His mesmerizing verticals – clusters of trees in the woods—yes, we know what they are, immediately, but they are not tightly “rendered”. And those intertwined right angle strokes to make the branches of pine trees – all brilliantly carefree. And splashes of broad parallelograms and triangles that instantly gave us mountains, receding fields and skies – in carefully graduated and attenuated colors. I learned so much from him about how to plan, to lay one color next to another, (lessons he no doubt learned from Josef Albers). But more than just a designer, he was playful, willing to take risks with hues.
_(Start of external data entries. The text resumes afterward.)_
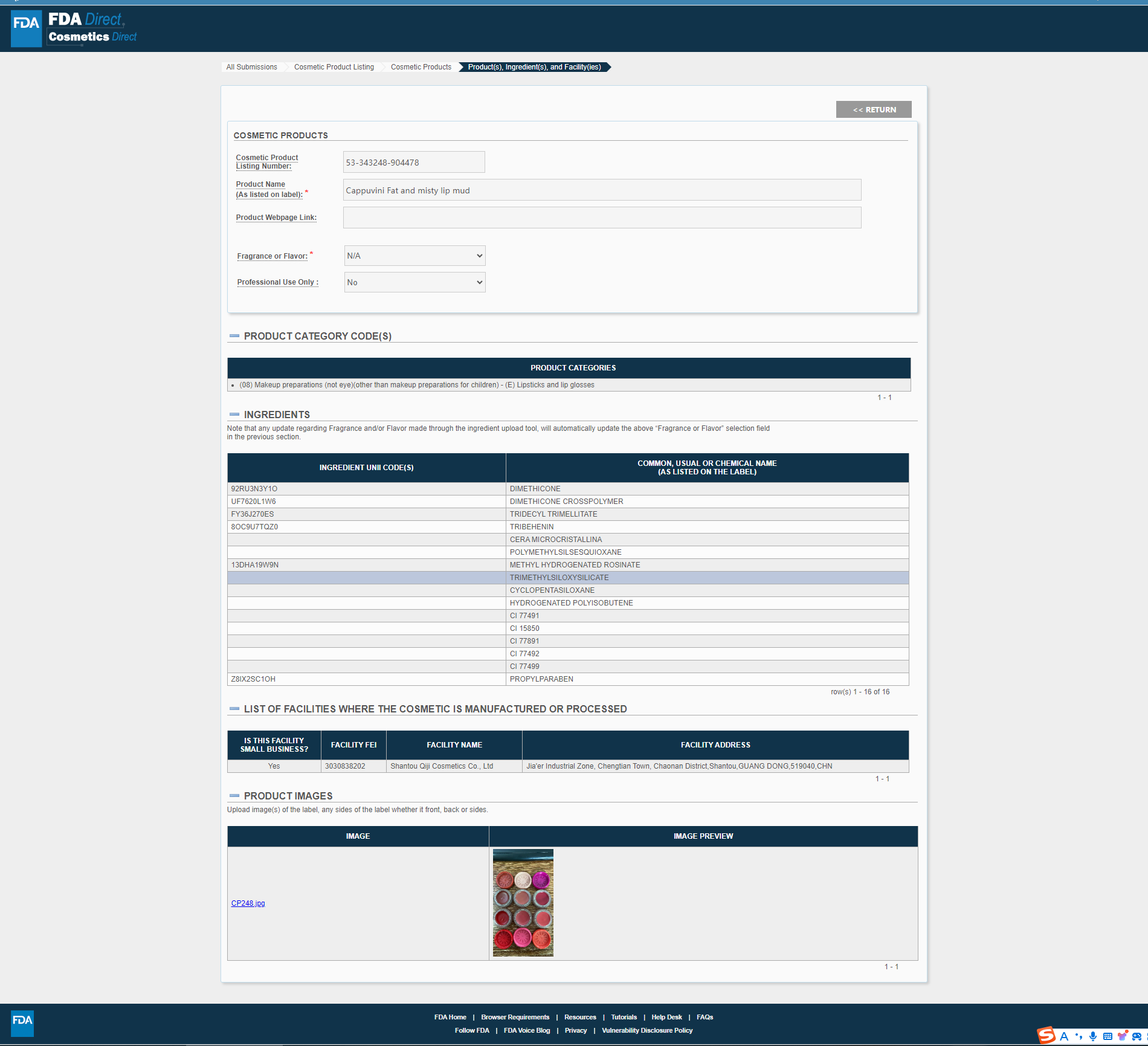Toggle Sogou English mode A icon
Screen dimensions: 1148x1046
point(1064,1036)
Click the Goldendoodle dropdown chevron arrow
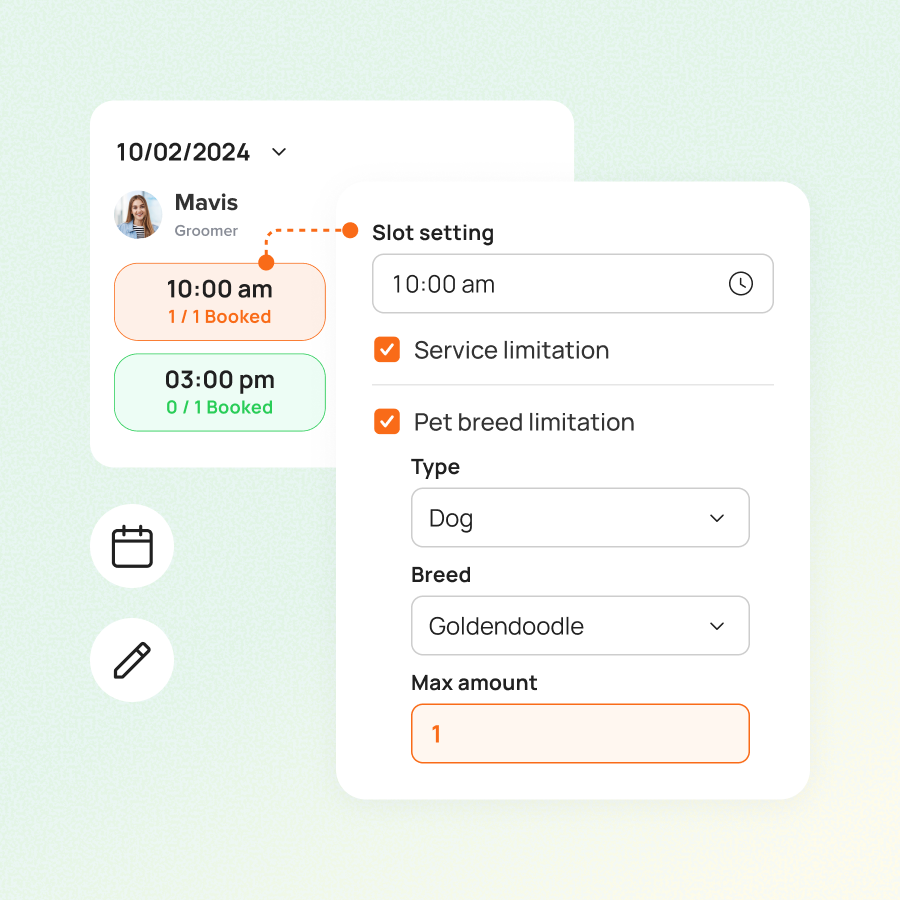 (x=717, y=626)
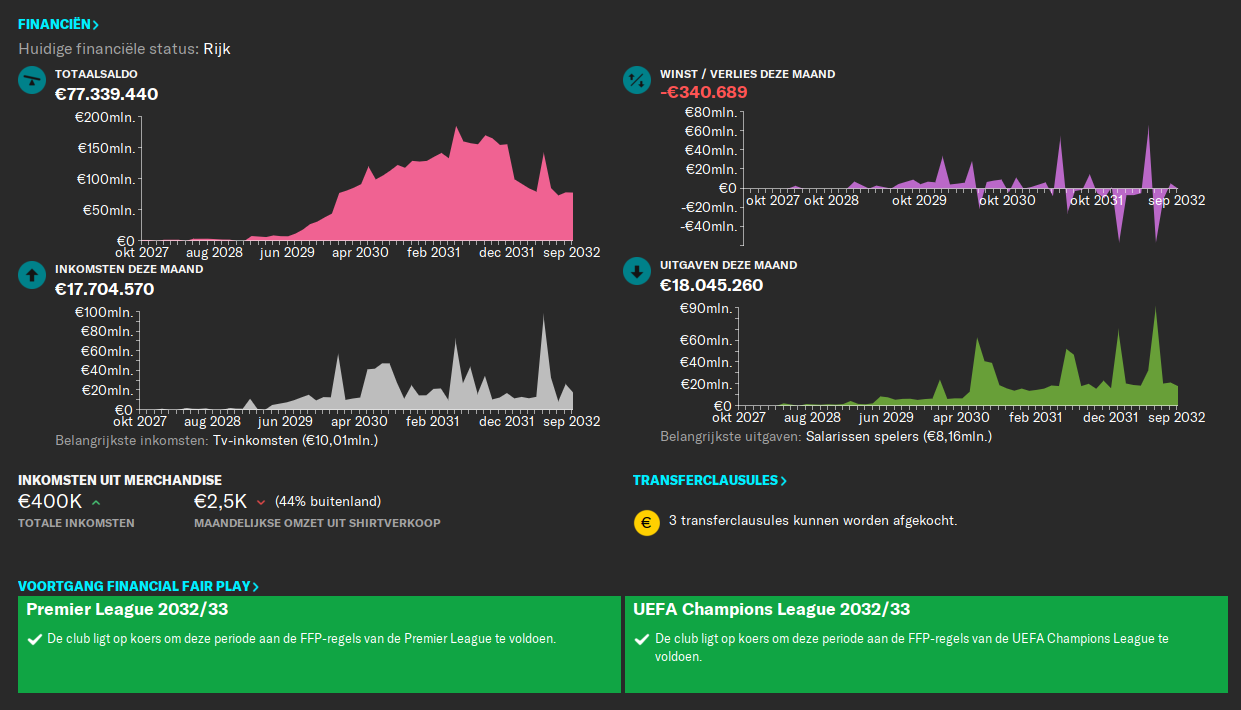The height and width of the screenshot is (710, 1241).
Task: Click the down-arrow icon beside Uitgaven deze maand
Action: coord(637,272)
And in both oil paint and in pastels, he “owned” certain colors…lemon yellow, his cold acid green-yellow that matched up beautifully with perhaps a shimmering violet and that regal, infinitely deep navy blue. Kahn would paint a field in, say, a yellow-orange. But it was never just one color was it? It was a particular yellow-orange, laid in with care, and graduated in a gentle impressionist crosshatch stroke from light orange to a receding (!) yellow, and tempered with a red edge, all thoughtfully balanced and just right, always with his exquisite good taste.

His work was charming, in the best sense of that word. This notion gives us an insight to his real talent. He had the ability to experiment with proportion and balance, rigorously adjusting and tempering 3D space by applying oil paint in two dimensions onto a stretched piece of cloth. So there was this intellectual side of him, like Cezanne, understanding the need for finding the abstract form WITHIN the landscape, but tempered with a desire for beauty. Whatever pleasing decorative quality there was to Cezanne’s paintings, was a side-effect of searching for a “sculptural” form, in my opinion. Wolf Kahn sweated crimson to find combinations of form and color that would sing!
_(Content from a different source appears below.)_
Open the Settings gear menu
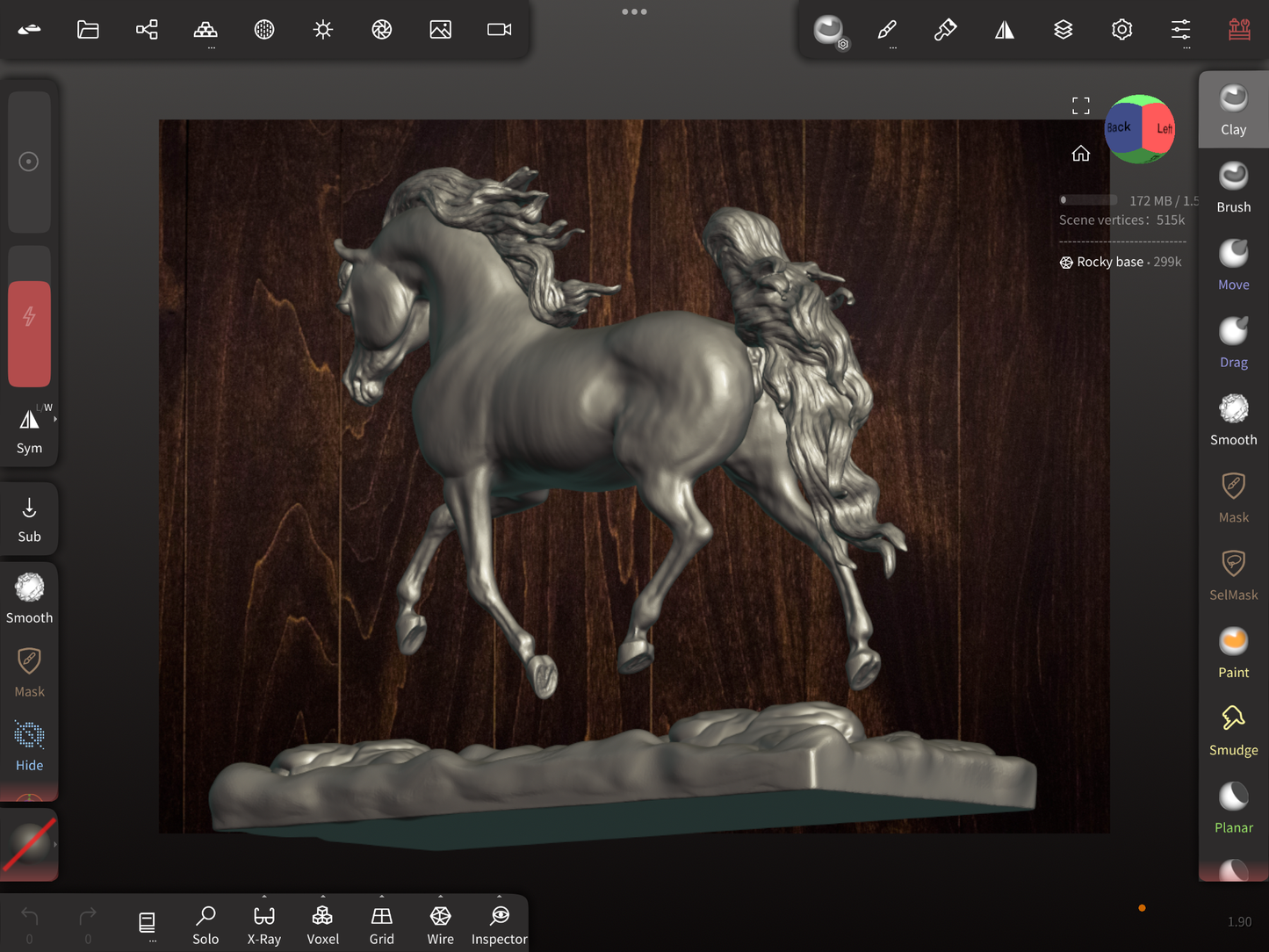Viewport: 1269px width, 952px height. [x=1121, y=30]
Wolf Kahn was born in Stuttgart, Germany and at nineteen studied under Hans Hoffman, for whom he was later a studio assistant. Kahn’s background enabled him to translate Hoffman’s German/English mutterings for his classmates in New York and Provincetown. There is a story that Kahn relates, saying that it took him his entire life to understand what Hoffman was trying to teach his students about abstract space. You can see this in the development of Kahn’s work. He was a representational artist, even into the nineteen-sixties, but evolved to find the abstract space within a realistic landscape, with his own color sense, and casual draftsmanship.
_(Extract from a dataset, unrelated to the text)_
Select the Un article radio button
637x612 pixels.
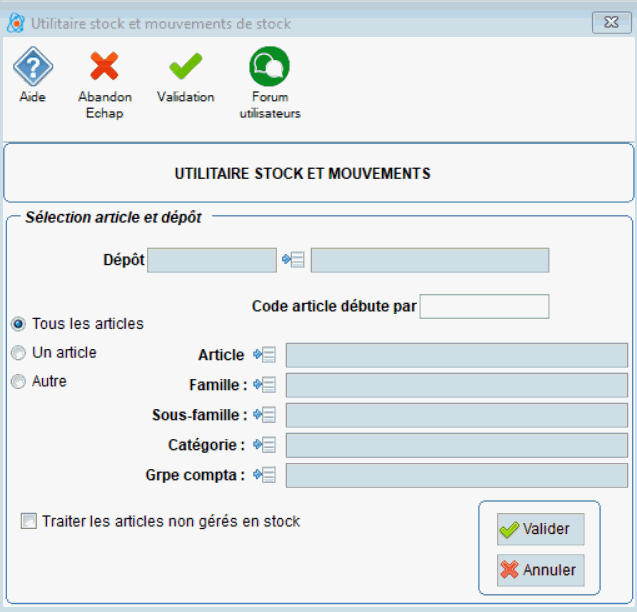click(x=18, y=353)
And that is the crux of it. Combining the abstract and the representational. Veer too far to the abstract and you have a pretty grouping of shapes. But ultimately cryptic and unyielding in its secrets. Stray too far into the representational and you have just another pretty postcard painting, without a backbone, without a compelling form. But find that razor’s edge, where the mystery of abstraction is given a hint of reality, a painting to which we all can add our own memories of place. Dreamscapes more interesting for being our very own. Now add surprising color, glorious mashups of yellows and violets and pink and cobalt blues and more!

His pictures take us to a unique place where there is joy and more possibilities. That was Wolf Kahn’s quest. And his gift to us.